Church Leaders Condemn State Plundering
Leaders of all significant South African churches, including the Catholic Church, have condemned the evident “plundering of public resources”, blatant waste of taxpayers’ money, prevailing corruption, and weakening of public institutions.
The National Church Leaders’ Consultation (NCLC) reflected on the state of the nation at their annual meeting, held at OR Tambo International in Johannesburg.
The Catholic Church was represented by Archbishop Stephen Brislin of Cape Town, president of the Southern African Catholic Bishops’ Conference.
Reflecting on the moral, political, economic and social situation in South Africa since democracy in 1994, the Church leaders acknowledged “with appreciation the achievements of our government in asserting constitutional democracy, shifting state resources to the poor in the areas of grants, housing, water and electricity, [and] working towards a transformed and inclusive society.”
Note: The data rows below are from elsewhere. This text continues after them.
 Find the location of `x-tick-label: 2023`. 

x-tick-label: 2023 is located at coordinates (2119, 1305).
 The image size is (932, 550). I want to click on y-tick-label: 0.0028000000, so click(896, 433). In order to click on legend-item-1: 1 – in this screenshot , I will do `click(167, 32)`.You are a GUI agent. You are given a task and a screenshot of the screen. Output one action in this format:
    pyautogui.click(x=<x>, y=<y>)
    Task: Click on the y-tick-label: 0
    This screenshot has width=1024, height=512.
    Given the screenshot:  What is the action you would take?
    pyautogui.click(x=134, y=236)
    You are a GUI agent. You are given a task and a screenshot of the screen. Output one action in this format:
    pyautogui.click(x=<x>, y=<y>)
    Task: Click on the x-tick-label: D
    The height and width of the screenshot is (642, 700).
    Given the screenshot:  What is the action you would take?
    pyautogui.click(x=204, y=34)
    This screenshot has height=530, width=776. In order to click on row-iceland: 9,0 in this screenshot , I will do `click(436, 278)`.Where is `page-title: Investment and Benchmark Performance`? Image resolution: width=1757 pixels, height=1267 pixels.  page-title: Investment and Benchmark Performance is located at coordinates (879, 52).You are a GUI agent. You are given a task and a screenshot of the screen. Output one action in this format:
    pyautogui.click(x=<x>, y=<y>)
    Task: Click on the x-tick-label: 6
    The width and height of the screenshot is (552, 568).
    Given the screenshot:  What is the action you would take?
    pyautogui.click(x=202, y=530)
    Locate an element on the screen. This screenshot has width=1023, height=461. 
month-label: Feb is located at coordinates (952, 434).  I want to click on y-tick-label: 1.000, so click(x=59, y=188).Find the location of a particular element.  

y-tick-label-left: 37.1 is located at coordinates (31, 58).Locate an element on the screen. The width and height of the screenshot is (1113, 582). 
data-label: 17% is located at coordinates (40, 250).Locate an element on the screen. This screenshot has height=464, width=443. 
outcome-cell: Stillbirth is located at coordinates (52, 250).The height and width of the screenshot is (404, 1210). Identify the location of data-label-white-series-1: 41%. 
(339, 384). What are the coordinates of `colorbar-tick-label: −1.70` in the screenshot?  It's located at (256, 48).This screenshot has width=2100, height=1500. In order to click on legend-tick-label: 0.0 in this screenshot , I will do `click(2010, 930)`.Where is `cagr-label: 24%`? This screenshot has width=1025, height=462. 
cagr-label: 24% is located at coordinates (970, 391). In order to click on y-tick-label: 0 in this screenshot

However, they also were alarmed by “the increasing evidence of the plundering of public resources as so far revealed in the commissions and reports addressing state capture, the VBS heist, the South African Revenue Service and the Public Investment Corporation”, among others.
The Church leaders noted the widespread service-delivery protests and violence which “attest to the fact that the numbers of unhappy people are seriously escalating”.
They also recognised “the growing pain in the feeling of exclusion and marginalisation of the coloured community; and the emerging political attack on the Indian population which undermines the quest for nation building.”
With a view to the 2019 elections, the Christian leaders pledged to refuse being “captured by State propositions, ideologies and party-political interests”.
They called for events that will “soak the electoral season in prayer”.
“We seek to reclaim the message and role of the Church as we exemplify the life and teachings of our Lord, Jesus Christ, live the Gospel imperatives, proclaim good news to all and advance the ideals of the Kingdom of God,” they said.
They committed their churches to:
- Speak truth to the Church and to power,
- Reclaim the prophetic voice of the Church;
- Work against racism and xenophobia in our public discourse;
- Act against violence and the exploitation of women in Church and society.
- Uphold morals, values. and serve the common good of society;
- Contribute towards the development of “responsible and accountable leadership” in all spheres of life, including Church, politics, business and labour;
- Work towards the unity, reconciliation and peace of the “rainbow nation”;
- Restore partnerships that are effective in addressing the needs of the poor and create opportunities for the youth, women and children;
- Engage “courageous conversations” to address difficult issues such as land expropriation, racism, service delivery, and so on;
- Provide leadership and guidance to political leaders and the nation in the lead-up to the elections; participate in processes to ensure a free, fair and violence-free election; and monitor the development and implementation of election promises after the election.
The churches committed themselves to use their “expertise and skills in various areas to help us address issues in our country”, including in areas such as education, social justice and land reform.
On the latter issue, the NCLC has appointed a task team on “Land and Justice”, saying: “We are committed to playing a vital role as churches in addressing the issue of land reform and redistribution.”
The meeting also emphasised the need for ecumenism and to build inter-faith cooperation. To that end, the NCLC is seeking to re-constitute the National Religious Leaders’ Forum.